Problem to solve ->
Could you render the data from the line with "Viewport: 1902px width, 1418px height." to the line with "pyautogui.click(x=679, y=1288)" as a numbered list, skipping blank lines and omitting the pictures?

Material provided ->
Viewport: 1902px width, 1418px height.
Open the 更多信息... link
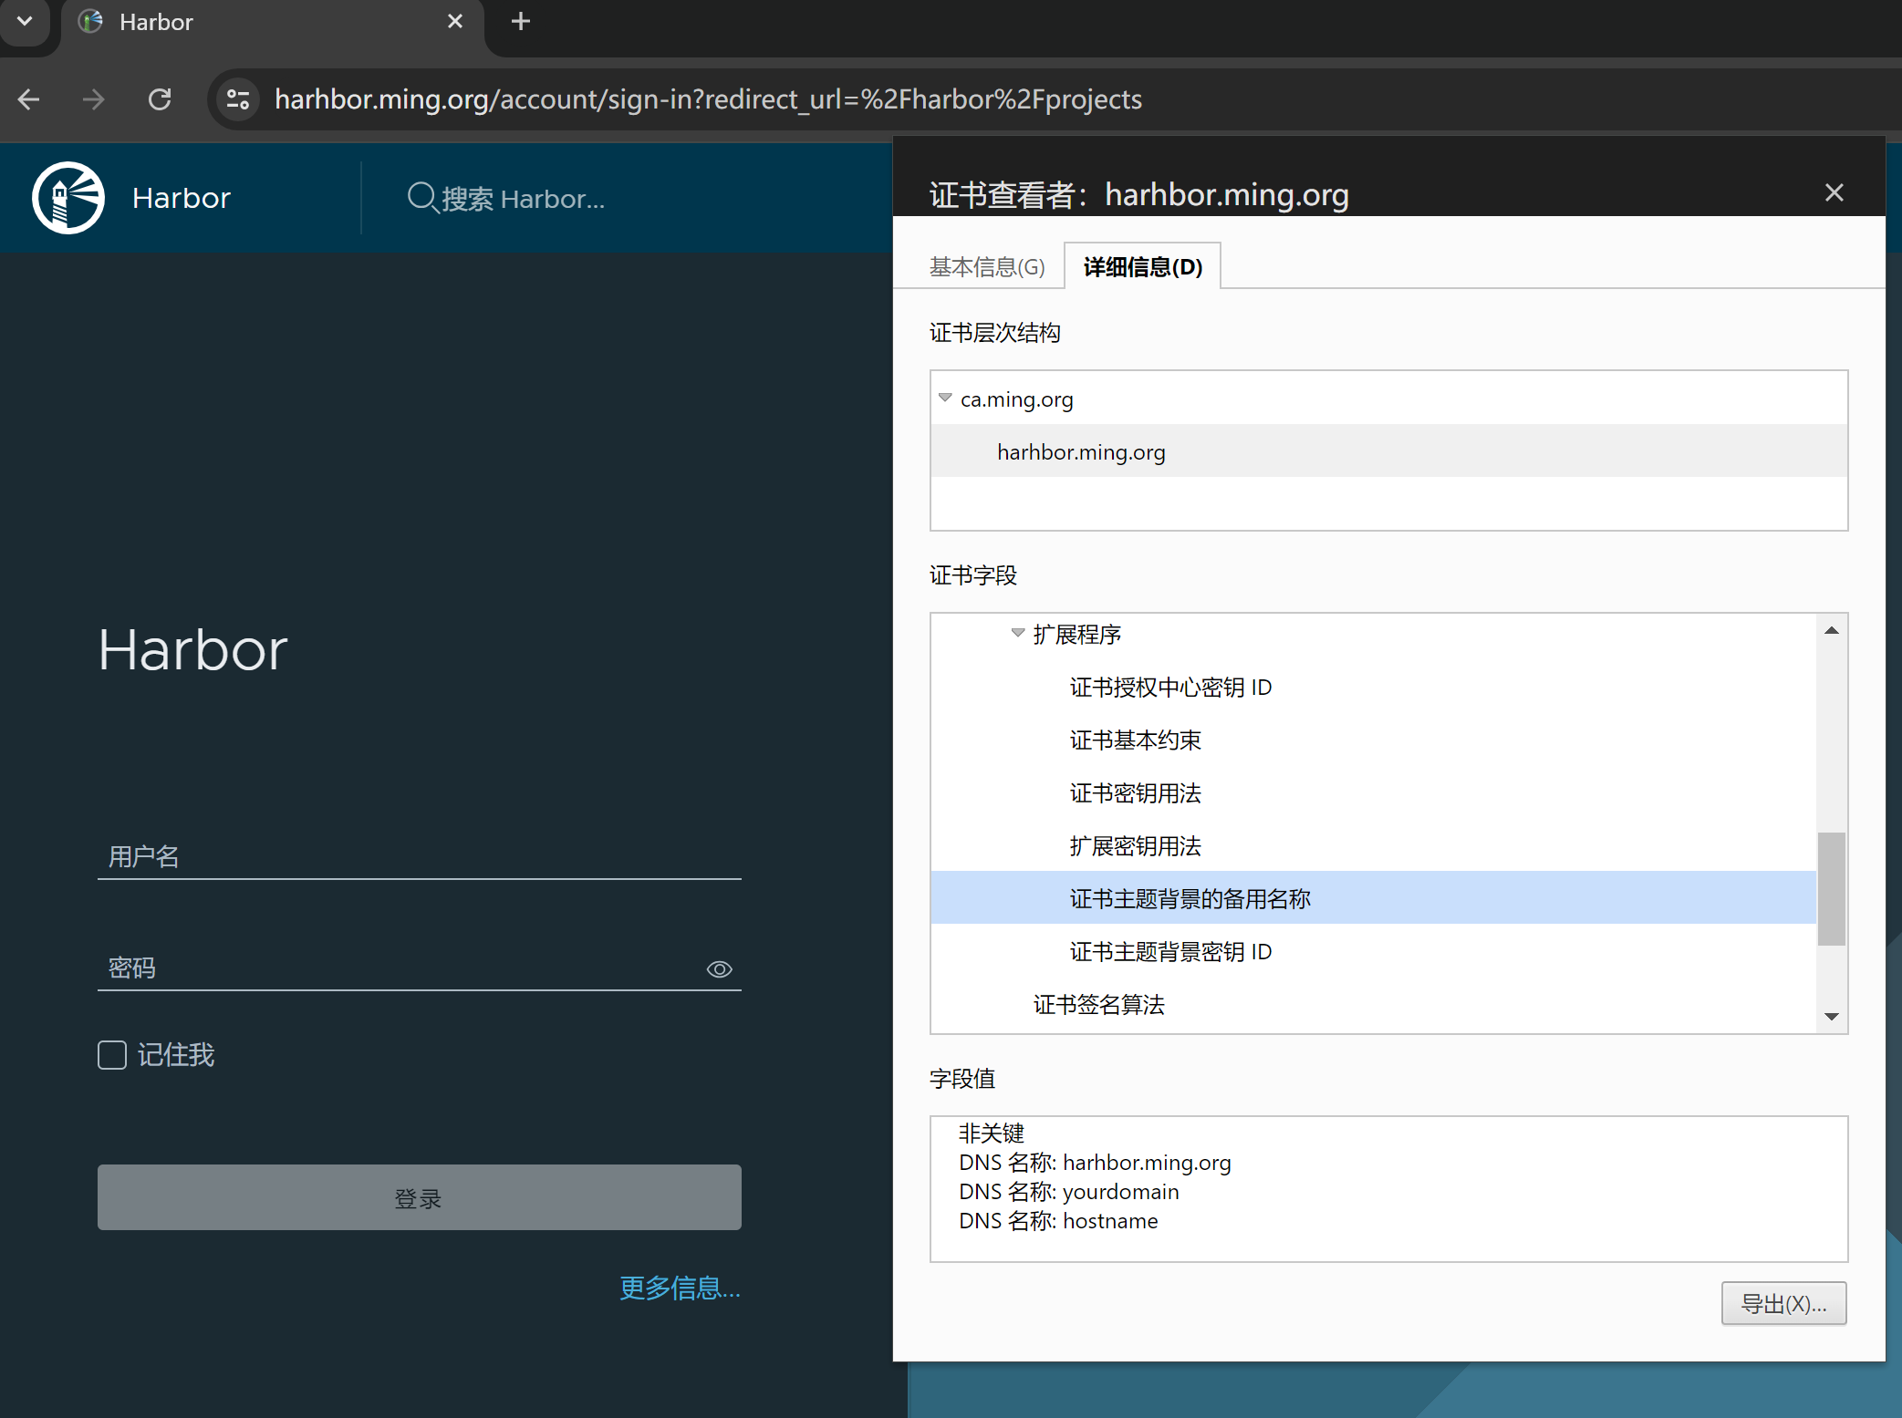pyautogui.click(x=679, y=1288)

==

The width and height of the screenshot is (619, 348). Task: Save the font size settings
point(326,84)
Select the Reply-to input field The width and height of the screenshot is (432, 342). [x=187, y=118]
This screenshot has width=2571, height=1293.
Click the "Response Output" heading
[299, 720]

==

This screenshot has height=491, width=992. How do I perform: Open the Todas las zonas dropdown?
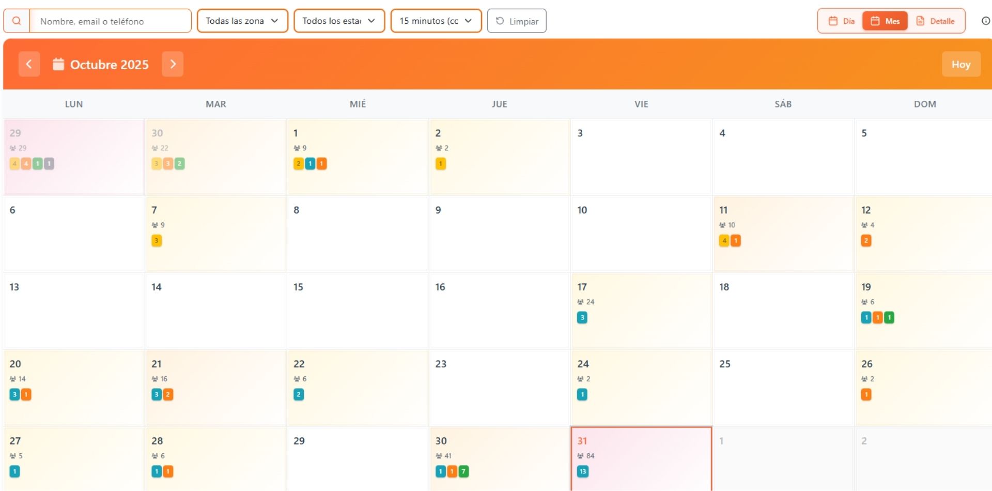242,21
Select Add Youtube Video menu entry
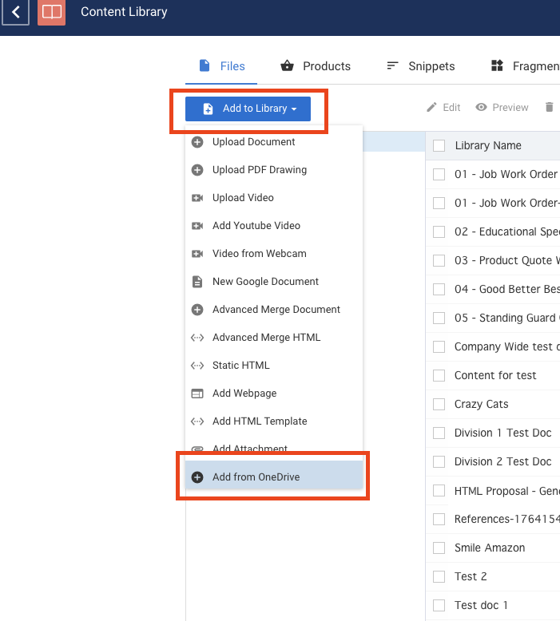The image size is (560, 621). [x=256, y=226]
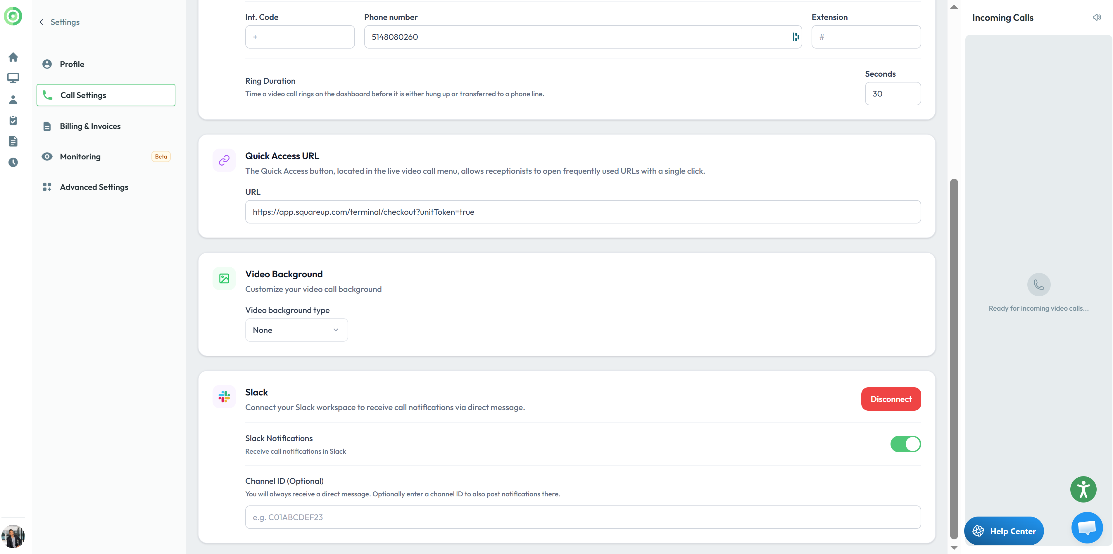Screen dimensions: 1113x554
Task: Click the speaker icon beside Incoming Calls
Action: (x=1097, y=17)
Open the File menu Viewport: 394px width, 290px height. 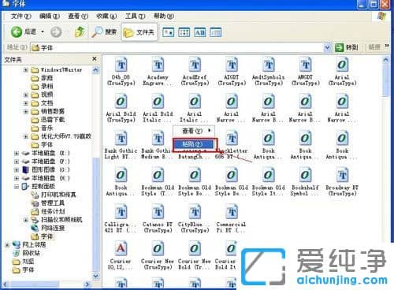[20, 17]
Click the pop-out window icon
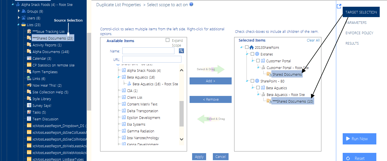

Task output ->
1. Viewport: 1902px width, 1418px height.
2. Open the 更多信息... link
3. pyautogui.click(x=679, y=1288)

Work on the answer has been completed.